Осваивай! Подымай целину, тулупный мужик! Разбивай поле!
А чем?
А как?
Власти на глупые вопросы перекатной голи не отвечали.
Ты мечтал иметь свою землю, много земли, ты получил землю – так разворачивайся ж живей. Дважды лето в году не бывает. Умри, а спеши вспахать в первые три года пятую долю надела. Выстрой, выведи в эти три года дом, хлев. Иначе, если не будет всего этого, ты лишаешься права на гомстед.
Закон есть закон.
И приезжанин, не имея ни скота, ни инвентаря, ни крыши, просился в работники к соседу.
Благо, сосед приехал раньше, немного обжился, завёл уже кой-какой инвентаришко, свой у него домичек. Находился уголок у соседа и приезжанину, покуда тот не подымал свою хатку наспех.
А не пускал к себе внаймы сосед – без продыху день и ночь лепил соломенку, жалкую, какую-то виноватую, принизистую и всё-то в ней: дверь, печь, окна – мало, тесно всё, потому что не забыл ещё, как у себя дома платил подать и за высокие двери, и за просторные окна; хотя и знал, что того порядка здесь нету, да сомневался; есть ли, нету ли, а выстроишь – они с порядком и подладят; так спокойней уж сразу делать, чтоб под подать не подпадало, и он делал, сам того ещё не подозревая, инстинктивно готовя себя к унизительной, просительной жизни, к нелёгкой доле чужака – в маленьком доме жить маленьким людям; эти маленькие люди тут же наваливались сводить леса, чистили место, впрягались мужик с бабой в плуг…

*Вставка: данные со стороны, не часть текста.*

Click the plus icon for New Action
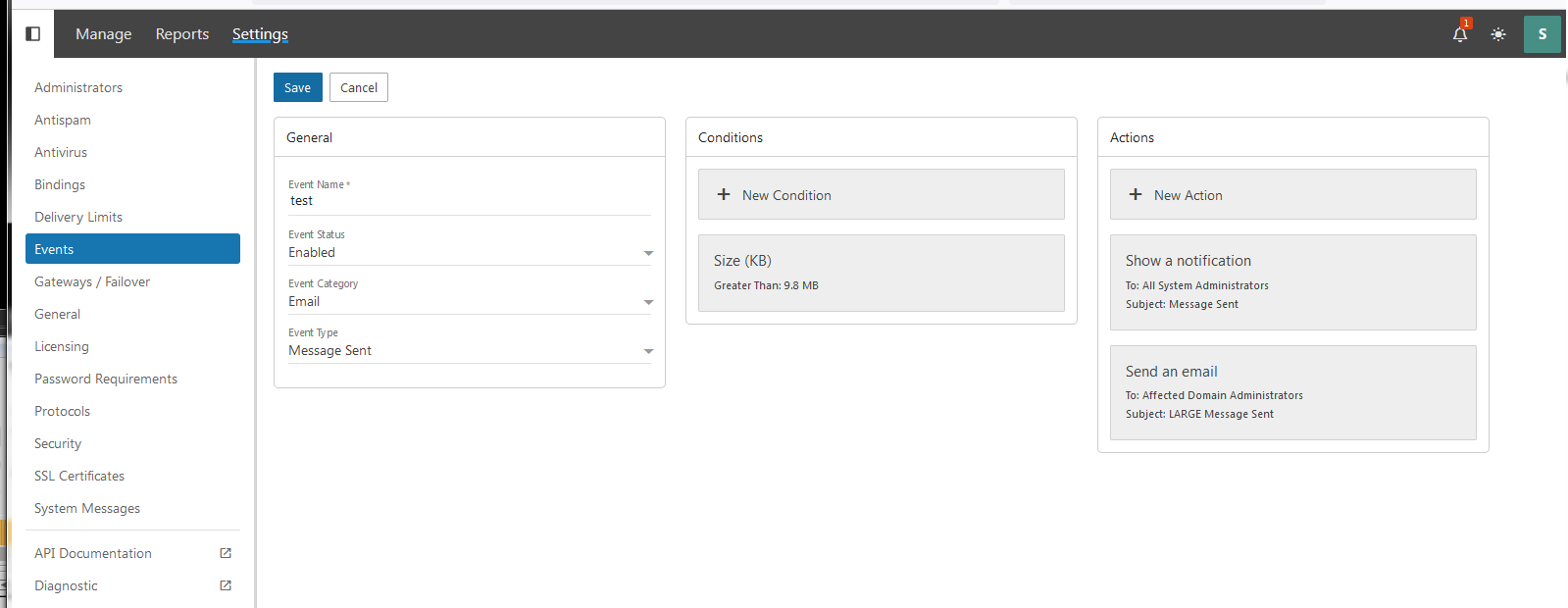The width and height of the screenshot is (1568, 608). (x=1136, y=195)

И ложилась в новую чужую землю наша пшеничка.
С годами поднялась пшеница в гору качеством, вышла, сильная, твёрдая, на широкий мир, а человек при ней, напротив, помельчал, в долларовой суетне помельчал.
Иван даже не мог и представить, что бы делали люди, населяющие этот край сейчас, приедь они сюда первыми переселенцами.
Впряглись бы в плуги?
Может быть…
Но кто бы тянул? Народушко кругом всё меленький, хиловатый, мяклый.
Отчего?
Отчего он сделался такой? Он что, нёс Антеев[389]
крест?И не давала ли этим людям силу родовая земля, а уйдя с неё, стали они мелеть? Чужой хлеб в горле петухом поёт… Чужая сторона и вороне не мила…
Может быть, ошибался в своих мыслях Иван?
Может быть…
Добре поколесили Головани по Канадочке.
Однако не купили-таки Петру пальто.
Пришлось шить на заказ.
Шатнулся старик к знакомому закройщику из Белок.
Глянул закройщик сверху вниз на великанца Петра и, и в почтении сложив руки на груди, обомлело ахнул:
– Вылитый Иван Сила![390]
Петро в смущении потупился:
– Наскажете… Однако весёленький перфект…
– Вот именно. Веселенький! До сблёва наостобрыдло мне шить на тутошних гномиков. Наконец-то я увидел настоящего мужика-гигантца! Праздник глазу! Отлитый Иван Сила! И откуда такие просторные в теле берутся? Только из Белок, дорогый земляче! Другие в наших Белках не водятся!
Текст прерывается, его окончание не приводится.